To tell you the truth, I could use a good drink as I watch the stock market go up and down. Like many consumers, I am confounded by so many choices of wine, so it is about time a “robot sommelier” was introduced. This is a real first in the world of wine; as of 2009 , there were only 171 people that actually qualified to hold the title of “Master Sommelier.”
The key to a good sommelier is the tongue. Earlier this year, the Universitat Autònoma de Barcelona announced its completion of an “electronic tongue” that is made from a group of sensors and biosenors. The “biologically-inspired electronic tongue” is activated by “binding to tastant molecules – in this case sugar molecules” to determine which wine is fit for consumption with your tapas. This is done by using an array of “voltammetric sensors that sends an electronic signal with a particular pattern” to reflect the wine’s “sugar concentration.” This process mimics our own electrical signals that are passed from the tongue’s neurons to the brain. The scientists, led by professor Manel del Valle, have published their findings of the electronic tongue which has successfully discriminated three distinct Spanish wines. Of course, there is a lot of work before they would even think of introducing the tongue to the French…

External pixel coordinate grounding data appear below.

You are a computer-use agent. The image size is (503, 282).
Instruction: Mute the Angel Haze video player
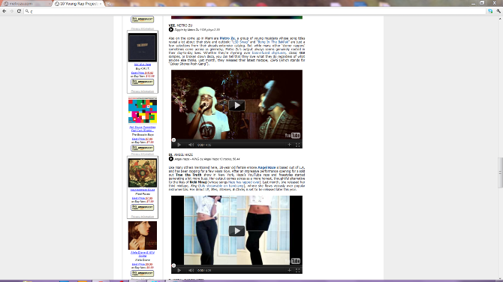click(x=191, y=270)
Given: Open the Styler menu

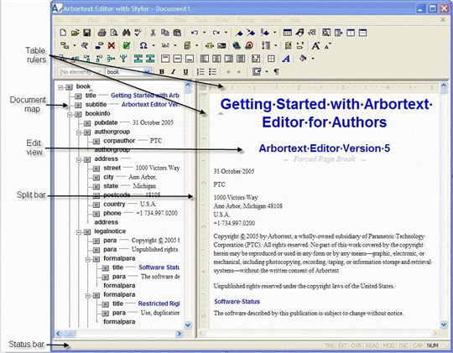Looking at the screenshot, I should tap(222, 20).
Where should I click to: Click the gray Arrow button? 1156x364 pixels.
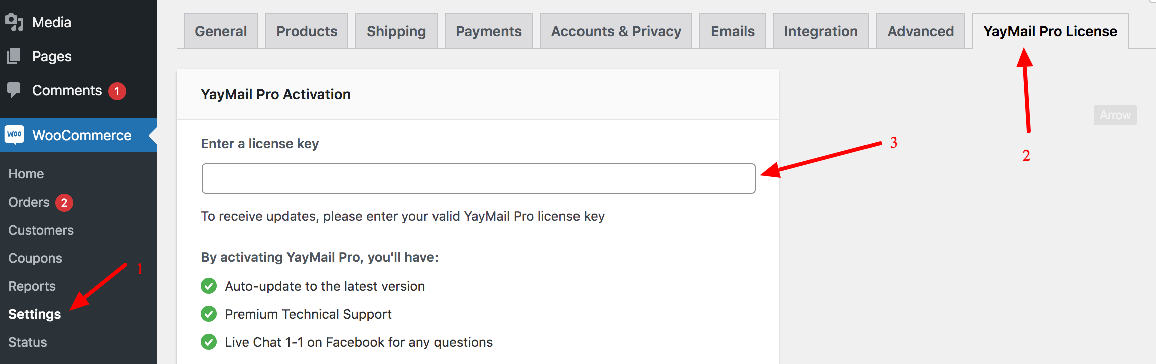pos(1115,115)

While this is a cute application, one has to wonder what the practical needs are for such a Tongue. I mean, there has to be more to this investment than just finding the perfect glass of wine. In Israel, Hossam Haick at the Israel Institute of Technology has created an electronic nose that “acts as a breathalyser for detecting cancer.” Believe it or not, Haick’s electronic nose has been very successful in sniffing out tumors.
These Sensory Robots provide real solutions to problems that are beyond our mortal capacity. I am personally looking forward to the back massage robot that can detect nerve or muscle pain with the slightest electronic touch. So let’s raise our glasses to the bots, L’Chaim!